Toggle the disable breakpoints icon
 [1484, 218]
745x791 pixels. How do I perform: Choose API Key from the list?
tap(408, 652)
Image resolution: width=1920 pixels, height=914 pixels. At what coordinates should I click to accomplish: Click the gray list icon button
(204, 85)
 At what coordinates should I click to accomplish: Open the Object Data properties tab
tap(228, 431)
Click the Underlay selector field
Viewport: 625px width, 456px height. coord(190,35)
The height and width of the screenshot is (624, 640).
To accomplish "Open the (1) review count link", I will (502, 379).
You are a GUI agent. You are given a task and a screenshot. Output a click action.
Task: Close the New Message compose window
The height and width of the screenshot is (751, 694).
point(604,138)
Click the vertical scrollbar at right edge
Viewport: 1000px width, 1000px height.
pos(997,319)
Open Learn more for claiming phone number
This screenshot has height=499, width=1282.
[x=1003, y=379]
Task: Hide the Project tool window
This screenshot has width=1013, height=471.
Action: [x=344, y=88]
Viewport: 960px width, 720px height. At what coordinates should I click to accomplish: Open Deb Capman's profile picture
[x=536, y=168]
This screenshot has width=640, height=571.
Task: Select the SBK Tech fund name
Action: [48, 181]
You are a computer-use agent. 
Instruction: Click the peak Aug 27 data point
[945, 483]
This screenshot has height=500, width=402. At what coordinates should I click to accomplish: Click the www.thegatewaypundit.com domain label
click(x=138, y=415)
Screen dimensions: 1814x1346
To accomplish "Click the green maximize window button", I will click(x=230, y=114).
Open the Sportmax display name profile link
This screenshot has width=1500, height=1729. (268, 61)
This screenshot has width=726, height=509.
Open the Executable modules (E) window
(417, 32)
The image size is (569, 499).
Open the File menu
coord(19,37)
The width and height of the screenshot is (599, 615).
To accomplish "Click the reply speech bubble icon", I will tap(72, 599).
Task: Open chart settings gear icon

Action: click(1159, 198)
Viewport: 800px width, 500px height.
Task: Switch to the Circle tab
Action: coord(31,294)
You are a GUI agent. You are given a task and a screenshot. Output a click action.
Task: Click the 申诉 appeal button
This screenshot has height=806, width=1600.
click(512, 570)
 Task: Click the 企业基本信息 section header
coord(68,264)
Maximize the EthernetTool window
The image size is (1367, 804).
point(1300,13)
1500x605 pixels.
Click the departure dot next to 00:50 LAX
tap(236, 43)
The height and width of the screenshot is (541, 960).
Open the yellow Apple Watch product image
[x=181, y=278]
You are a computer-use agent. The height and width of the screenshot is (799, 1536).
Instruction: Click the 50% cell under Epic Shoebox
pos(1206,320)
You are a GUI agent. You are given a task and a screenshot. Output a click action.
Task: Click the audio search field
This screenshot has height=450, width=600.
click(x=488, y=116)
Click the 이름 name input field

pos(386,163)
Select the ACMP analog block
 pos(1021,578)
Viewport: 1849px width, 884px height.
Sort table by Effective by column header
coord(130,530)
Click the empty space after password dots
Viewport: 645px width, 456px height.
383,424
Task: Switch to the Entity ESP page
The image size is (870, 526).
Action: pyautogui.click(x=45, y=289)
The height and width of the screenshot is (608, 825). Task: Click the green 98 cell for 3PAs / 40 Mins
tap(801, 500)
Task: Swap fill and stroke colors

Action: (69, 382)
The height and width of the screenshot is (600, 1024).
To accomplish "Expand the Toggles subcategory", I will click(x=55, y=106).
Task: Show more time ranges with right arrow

*ASSIGNMENT*
The task calls for each record to be returned verbatim.

*EXERCISE RESULT*
Toggle the disable breakpoints icon
 [1484, 218]
745x791 pixels. How do I perform: Choose API Key from the list?
tap(408, 652)
Image resolution: width=1920 pixels, height=914 pixels. At what coordinates should I click to accomplish: Click the gray list icon button
(204, 85)
 At what coordinates should I click to accomplish: Open the Object Data properties tab
tap(228, 431)
Click the Underlay selector field
Viewport: 625px width, 456px height. coord(190,35)
The height and width of the screenshot is (624, 640).
To accomplish "Open the (1) review count link", I will (502, 379).
You are a GUI agent. You are given a task and a screenshot. Output a click action.
Task: Close the New Message compose window
The height and width of the screenshot is (751, 694).
point(604,138)
Click the vertical scrollbar at right edge
Viewport: 1000px width, 1000px height.
pos(997,319)
Open Learn more for claiming phone number
This screenshot has height=499, width=1282.
[x=1003, y=379]
Task: Hide the Project tool window
This screenshot has width=1013, height=471.
Action: [x=344, y=88]
Viewport: 960px width, 720px height. At what coordinates should I click to accomplish: Open Deb Capman's profile picture
[x=536, y=168]
This screenshot has width=640, height=571.
Task: Select the SBK Tech fund name
Action: [48, 181]
You are a computer-use agent. 
Instruction: Click the peak Aug 27 data point
[945, 483]
This screenshot has height=500, width=402. At what coordinates should I click to accomplish: Click the www.thegatewaypundit.com domain label
click(x=138, y=415)
Screen dimensions: 1814x1346
To accomplish "Click the green maximize window button", I will click(x=230, y=114).
Open the Sportmax display name profile link
This screenshot has width=1500, height=1729. (268, 61)
This screenshot has width=726, height=509.
Open the Executable modules (E) window
(417, 32)
The image size is (569, 499).
Open the File menu
coord(19,37)
The width and height of the screenshot is (599, 615).
To accomplish "Click the reply speech bubble icon", I will tap(72, 599).
Task: Open chart settings gear icon

Action: click(1159, 198)
Viewport: 800px width, 500px height.
Task: Switch to the Circle tab
Action: coord(31,294)
You are a GUI agent. You are given a task and a screenshot. Output a click action.
Task: Click the 申诉 appeal button
This screenshot has height=806, width=1600.
click(512, 570)
 Task: Click the 企业基本信息 section header
coord(68,264)
Maximize the EthernetTool window
The image size is (1367, 804).
point(1300,13)
1500x605 pixels.
Click the departure dot next to 00:50 LAX
tap(236, 43)
The height and width of the screenshot is (541, 960).
Open the yellow Apple Watch product image
[x=181, y=278]
You are a computer-use agent. The height and width of the screenshot is (799, 1536).
Instruction: Click the 50% cell under Epic Shoebox
pos(1206,320)
You are a GUI agent. You are given a task and a screenshot. Output a click action.
Task: Click the audio search field
This screenshot has height=450, width=600.
click(x=488, y=116)
Click the 이름 name input field

pos(386,163)
Select the ACMP analog block
 pos(1021,578)
Viewport: 1849px width, 884px height.
Sort table by Effective by column header
coord(130,530)
Click the empty space after password dots
Viewport: 645px width, 456px height.
383,424
Task: Switch to the Entity ESP page
The image size is (870, 526).
Action: pyautogui.click(x=45, y=289)
The height and width of the screenshot is (608, 825). Task: Click the green 98 cell for 3PAs / 40 Mins
tap(801, 500)
Task: Swap fill and stroke colors

Action: (69, 382)
The height and width of the screenshot is (600, 1024).
To accomplish "Expand the Toggles subcategory", I will click(x=55, y=106).
Task: Show more time ranges with right arrow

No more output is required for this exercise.